Don Anacleto remolineó la lanza, y los dos arrancaron castigando.

En mitad de la carrera, el guía en voz que denunciaba absoluta calma, prorrumpió, señalando con su diestra el nexo de dos colinas:

-Por ahí viene a toda rienda una partida echando por delante mis yeguas… ¡Ponga la oreja y oirá el batir del cencerro!

Don Anacleto miró, sujetando.

Cinco o seis jinetes bajaban ya la ladera azuzando con las culatas de las carabinas y aun con los sables una «punta de yeguares». Daban gritos aturdidores, y venían desplegados en arco para mantener los animales en núcleo.

-Son portugos… Sino, fíjese en esos trajes color de garzamora que traen y en los embudos de hule metidos en la cabeza.

-¿Y dónde se endereza? -preguntó bastante demudado don Anacleto-. Son muchos esos águilas para aguaitarlos.

-Es así.
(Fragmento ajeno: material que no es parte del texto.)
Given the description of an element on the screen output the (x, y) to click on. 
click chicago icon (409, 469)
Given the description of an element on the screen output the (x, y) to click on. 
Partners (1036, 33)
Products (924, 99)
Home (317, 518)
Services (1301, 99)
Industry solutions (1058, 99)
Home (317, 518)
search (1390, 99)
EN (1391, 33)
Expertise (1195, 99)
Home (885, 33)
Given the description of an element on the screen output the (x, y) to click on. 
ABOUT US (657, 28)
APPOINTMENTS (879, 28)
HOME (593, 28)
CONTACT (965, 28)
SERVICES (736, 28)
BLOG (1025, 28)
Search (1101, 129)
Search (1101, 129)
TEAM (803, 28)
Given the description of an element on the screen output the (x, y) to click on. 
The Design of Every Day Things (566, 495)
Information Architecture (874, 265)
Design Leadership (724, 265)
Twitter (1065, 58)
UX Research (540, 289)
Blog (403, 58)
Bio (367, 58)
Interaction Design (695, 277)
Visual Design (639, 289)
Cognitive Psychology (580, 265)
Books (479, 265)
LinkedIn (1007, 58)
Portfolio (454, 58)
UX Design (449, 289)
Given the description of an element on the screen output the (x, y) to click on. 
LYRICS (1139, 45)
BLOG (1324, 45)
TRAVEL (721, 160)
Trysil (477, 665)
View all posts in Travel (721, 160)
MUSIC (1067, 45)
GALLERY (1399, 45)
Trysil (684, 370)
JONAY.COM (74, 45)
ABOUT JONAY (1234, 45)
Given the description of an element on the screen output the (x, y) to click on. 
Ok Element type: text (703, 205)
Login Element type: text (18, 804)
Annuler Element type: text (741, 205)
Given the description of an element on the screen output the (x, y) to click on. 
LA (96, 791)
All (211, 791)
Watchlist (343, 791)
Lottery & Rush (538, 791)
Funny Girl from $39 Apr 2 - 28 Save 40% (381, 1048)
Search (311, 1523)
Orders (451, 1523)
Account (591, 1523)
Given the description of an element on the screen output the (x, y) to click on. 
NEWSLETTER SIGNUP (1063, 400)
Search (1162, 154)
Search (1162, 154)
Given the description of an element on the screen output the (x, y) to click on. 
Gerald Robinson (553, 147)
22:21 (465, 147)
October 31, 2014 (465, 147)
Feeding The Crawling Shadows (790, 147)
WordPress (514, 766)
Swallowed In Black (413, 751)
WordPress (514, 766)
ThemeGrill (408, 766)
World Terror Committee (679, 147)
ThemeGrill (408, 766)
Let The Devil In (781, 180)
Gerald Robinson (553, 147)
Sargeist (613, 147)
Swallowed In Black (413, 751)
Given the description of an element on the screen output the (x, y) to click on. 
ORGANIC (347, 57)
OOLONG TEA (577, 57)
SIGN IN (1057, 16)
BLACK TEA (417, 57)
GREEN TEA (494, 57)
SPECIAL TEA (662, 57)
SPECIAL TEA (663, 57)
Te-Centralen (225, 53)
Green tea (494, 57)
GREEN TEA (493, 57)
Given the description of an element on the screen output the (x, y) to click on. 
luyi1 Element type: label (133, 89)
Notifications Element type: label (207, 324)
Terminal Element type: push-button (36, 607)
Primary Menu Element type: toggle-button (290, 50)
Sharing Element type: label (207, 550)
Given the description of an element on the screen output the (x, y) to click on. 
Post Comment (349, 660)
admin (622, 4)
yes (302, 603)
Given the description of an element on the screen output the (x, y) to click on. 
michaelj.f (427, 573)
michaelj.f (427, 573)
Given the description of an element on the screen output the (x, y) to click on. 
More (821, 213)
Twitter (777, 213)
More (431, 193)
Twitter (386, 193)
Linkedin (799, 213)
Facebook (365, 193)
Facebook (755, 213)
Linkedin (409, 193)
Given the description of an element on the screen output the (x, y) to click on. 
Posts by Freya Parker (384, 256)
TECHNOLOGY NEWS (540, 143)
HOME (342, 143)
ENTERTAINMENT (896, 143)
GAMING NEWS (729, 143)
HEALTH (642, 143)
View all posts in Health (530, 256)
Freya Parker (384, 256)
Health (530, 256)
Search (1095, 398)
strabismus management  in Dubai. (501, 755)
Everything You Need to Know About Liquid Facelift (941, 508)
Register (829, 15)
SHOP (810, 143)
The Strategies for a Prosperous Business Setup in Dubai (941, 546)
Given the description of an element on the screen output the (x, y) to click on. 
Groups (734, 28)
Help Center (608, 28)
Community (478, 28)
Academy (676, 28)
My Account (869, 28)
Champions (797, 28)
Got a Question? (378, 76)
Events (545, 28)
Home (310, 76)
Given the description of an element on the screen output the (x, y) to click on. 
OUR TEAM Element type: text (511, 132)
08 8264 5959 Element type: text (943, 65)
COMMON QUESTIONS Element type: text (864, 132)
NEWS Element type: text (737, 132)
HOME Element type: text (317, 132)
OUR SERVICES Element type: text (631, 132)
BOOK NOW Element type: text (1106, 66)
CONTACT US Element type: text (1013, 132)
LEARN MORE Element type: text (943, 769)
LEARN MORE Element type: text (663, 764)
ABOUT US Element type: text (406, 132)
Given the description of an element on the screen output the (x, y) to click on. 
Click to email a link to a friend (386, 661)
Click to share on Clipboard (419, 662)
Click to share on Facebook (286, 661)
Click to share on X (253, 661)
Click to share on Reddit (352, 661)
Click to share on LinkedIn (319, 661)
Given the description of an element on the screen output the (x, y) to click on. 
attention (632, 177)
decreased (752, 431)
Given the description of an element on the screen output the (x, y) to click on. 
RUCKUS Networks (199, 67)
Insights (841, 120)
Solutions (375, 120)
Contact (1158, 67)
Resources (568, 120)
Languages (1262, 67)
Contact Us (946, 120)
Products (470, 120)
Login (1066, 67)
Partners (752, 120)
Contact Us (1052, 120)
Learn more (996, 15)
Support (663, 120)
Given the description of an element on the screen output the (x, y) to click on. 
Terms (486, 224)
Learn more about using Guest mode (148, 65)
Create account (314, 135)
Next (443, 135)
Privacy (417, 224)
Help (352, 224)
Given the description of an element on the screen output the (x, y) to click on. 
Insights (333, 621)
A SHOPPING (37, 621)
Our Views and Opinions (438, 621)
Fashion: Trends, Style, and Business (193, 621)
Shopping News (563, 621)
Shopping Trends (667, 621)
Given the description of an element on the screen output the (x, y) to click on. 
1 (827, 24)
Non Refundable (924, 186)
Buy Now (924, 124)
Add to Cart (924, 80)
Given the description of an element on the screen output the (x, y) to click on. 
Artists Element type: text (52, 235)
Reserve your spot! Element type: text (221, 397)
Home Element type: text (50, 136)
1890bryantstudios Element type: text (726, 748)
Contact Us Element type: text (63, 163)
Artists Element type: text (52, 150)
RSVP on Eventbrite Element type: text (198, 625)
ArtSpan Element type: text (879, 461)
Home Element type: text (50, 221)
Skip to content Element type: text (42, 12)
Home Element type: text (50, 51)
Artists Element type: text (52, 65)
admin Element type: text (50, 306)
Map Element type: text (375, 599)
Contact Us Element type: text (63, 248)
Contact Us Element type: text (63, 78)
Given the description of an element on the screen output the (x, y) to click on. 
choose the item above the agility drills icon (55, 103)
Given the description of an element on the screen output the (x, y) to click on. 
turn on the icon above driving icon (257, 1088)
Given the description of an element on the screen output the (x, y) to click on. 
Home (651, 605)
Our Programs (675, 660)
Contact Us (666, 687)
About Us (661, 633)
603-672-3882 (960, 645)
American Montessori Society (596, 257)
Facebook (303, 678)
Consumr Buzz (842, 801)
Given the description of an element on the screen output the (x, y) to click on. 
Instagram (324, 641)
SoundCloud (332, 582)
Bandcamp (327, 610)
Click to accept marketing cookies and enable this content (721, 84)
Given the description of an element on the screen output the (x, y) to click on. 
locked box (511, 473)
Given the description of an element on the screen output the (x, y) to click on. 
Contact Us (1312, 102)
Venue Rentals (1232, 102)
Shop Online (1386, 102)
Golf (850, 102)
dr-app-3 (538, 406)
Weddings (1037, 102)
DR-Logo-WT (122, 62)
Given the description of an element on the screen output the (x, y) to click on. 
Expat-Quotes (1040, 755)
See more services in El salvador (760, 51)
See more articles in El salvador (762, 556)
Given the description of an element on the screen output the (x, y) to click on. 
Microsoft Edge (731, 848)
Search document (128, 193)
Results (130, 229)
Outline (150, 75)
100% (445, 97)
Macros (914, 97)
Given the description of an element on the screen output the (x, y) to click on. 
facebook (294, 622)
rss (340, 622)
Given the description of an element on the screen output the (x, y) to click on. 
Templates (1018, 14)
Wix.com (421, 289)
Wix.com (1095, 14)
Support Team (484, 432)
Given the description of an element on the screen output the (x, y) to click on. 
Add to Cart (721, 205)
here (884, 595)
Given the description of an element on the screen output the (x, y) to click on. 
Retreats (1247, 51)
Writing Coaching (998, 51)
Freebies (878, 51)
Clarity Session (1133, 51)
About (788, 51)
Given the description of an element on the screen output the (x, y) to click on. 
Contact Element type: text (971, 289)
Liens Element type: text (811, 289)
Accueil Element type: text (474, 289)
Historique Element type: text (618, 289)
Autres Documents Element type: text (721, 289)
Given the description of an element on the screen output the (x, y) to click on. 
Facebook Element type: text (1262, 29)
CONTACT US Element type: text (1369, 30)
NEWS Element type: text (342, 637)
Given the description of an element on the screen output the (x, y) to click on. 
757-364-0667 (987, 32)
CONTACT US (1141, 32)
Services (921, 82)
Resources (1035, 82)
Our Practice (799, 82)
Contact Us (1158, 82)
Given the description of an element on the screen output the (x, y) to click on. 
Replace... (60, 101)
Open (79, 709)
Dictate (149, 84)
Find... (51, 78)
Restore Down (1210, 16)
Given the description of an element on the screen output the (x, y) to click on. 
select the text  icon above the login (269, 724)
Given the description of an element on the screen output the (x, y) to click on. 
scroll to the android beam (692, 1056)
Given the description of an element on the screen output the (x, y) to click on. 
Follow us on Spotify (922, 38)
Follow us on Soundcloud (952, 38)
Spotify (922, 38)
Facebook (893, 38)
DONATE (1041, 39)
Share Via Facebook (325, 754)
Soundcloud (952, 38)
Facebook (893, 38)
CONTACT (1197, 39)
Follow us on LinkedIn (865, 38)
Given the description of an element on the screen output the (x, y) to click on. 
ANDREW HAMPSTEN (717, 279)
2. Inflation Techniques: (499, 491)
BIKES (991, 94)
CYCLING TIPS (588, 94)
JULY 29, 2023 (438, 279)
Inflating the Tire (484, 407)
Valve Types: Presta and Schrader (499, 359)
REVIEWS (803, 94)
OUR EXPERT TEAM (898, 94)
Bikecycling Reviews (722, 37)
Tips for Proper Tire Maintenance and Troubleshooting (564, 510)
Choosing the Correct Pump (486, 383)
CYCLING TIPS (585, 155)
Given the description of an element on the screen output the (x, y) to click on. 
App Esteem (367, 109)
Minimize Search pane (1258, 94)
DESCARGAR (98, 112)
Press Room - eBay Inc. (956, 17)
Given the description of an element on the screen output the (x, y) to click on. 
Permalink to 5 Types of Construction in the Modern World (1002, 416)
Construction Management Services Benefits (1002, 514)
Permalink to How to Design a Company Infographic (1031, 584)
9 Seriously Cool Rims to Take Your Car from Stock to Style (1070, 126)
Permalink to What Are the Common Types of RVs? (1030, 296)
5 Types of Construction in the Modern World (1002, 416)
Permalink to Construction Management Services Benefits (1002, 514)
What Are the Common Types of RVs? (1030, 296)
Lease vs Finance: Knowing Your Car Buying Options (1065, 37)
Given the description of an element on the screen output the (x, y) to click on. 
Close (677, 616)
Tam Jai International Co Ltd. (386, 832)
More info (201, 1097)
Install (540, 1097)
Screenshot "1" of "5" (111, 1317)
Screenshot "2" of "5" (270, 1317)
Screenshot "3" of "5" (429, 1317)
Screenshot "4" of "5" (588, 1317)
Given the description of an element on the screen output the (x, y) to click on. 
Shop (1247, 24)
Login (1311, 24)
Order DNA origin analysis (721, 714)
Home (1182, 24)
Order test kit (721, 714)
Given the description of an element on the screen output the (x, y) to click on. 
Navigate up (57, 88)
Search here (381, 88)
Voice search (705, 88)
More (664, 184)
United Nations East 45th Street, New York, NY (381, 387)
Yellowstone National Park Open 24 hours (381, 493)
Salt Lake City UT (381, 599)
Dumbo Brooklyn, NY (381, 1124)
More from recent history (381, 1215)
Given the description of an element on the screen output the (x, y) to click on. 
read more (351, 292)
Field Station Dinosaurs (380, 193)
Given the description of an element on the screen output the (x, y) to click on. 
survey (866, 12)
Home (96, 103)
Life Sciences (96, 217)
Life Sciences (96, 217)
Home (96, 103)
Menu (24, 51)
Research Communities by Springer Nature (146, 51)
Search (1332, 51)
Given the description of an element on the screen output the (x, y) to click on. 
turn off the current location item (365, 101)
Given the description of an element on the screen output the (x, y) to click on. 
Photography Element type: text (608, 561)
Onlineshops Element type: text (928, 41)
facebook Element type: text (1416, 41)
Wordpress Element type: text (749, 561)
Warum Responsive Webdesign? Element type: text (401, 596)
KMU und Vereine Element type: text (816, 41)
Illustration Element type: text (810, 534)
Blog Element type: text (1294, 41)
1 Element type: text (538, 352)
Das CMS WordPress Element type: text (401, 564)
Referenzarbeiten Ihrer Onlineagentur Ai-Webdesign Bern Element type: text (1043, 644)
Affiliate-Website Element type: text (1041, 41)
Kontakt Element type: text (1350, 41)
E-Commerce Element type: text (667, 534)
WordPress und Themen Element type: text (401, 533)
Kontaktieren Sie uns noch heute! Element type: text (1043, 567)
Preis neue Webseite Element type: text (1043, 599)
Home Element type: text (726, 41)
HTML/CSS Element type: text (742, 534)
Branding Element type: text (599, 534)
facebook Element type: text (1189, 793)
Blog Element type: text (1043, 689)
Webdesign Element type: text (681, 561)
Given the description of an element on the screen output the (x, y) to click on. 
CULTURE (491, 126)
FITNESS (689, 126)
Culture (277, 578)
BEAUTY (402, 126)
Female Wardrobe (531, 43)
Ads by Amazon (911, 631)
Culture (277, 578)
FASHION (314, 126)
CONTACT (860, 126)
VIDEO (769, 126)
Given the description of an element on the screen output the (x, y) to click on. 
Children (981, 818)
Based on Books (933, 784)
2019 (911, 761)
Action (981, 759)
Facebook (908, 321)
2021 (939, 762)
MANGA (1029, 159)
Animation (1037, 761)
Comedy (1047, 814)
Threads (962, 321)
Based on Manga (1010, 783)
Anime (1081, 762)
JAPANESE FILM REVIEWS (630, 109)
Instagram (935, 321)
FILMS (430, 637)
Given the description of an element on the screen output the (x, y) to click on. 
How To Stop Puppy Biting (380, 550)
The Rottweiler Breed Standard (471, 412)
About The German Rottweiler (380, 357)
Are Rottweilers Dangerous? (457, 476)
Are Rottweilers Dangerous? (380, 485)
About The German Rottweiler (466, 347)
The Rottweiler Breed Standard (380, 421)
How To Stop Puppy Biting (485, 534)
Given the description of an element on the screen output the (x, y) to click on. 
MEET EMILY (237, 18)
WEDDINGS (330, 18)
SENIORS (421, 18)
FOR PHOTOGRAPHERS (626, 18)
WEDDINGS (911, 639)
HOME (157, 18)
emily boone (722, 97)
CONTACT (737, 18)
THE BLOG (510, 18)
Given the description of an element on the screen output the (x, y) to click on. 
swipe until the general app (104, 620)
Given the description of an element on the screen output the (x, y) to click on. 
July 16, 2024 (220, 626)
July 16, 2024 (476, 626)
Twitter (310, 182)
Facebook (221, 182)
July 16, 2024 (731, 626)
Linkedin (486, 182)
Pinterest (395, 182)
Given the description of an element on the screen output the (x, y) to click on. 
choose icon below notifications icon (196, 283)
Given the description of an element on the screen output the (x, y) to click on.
Lo mejor sería corrernos por este playito rumbo al talar de aquel arroyo. ¡Si alcanzamos, ni el polvo!… Pero a V. lo condena esa lanza con banderola y nos van a cargar.

-¡Rumbeemos! -gritó don Anacleto, procurando ocultar su rejón, y haciendo entre los dedos un guiñapo de la insignia.

Silbaron dos balas por el flanco de improviso como una ratificación del dicho del baqueano.

Luego, otra, que picó delante haciendo saltar algunas briznas.

Apuraron el galope.

Pero un nuevo proyectil acertó en los cuartos traseros del overo, que se puso a corcovear, dando con don Anacleto en tierra.

El baqueano se detuvo, alargó el brazo y cogió el rejón que escapado de la mano de su dueño en la caída se había hundido por el cuento en plano oblicuo y derivaba ya hacia el suelo por el peso de la moharra.

El semblante del guía se había puesto violáceo, cual si un aluvión de sangre inyectara la periferia, y de sus ojos oscuros brotaba un brillo extraño. Su chambergo incoloro flotaba sobre el dorso, y la melena suelta se alborotaba sobre las dos mejillas crispada y ondulante, dándole un aspecto imponente que aterró a don Anacleto, descoyuntado e inmóvil en los pastos.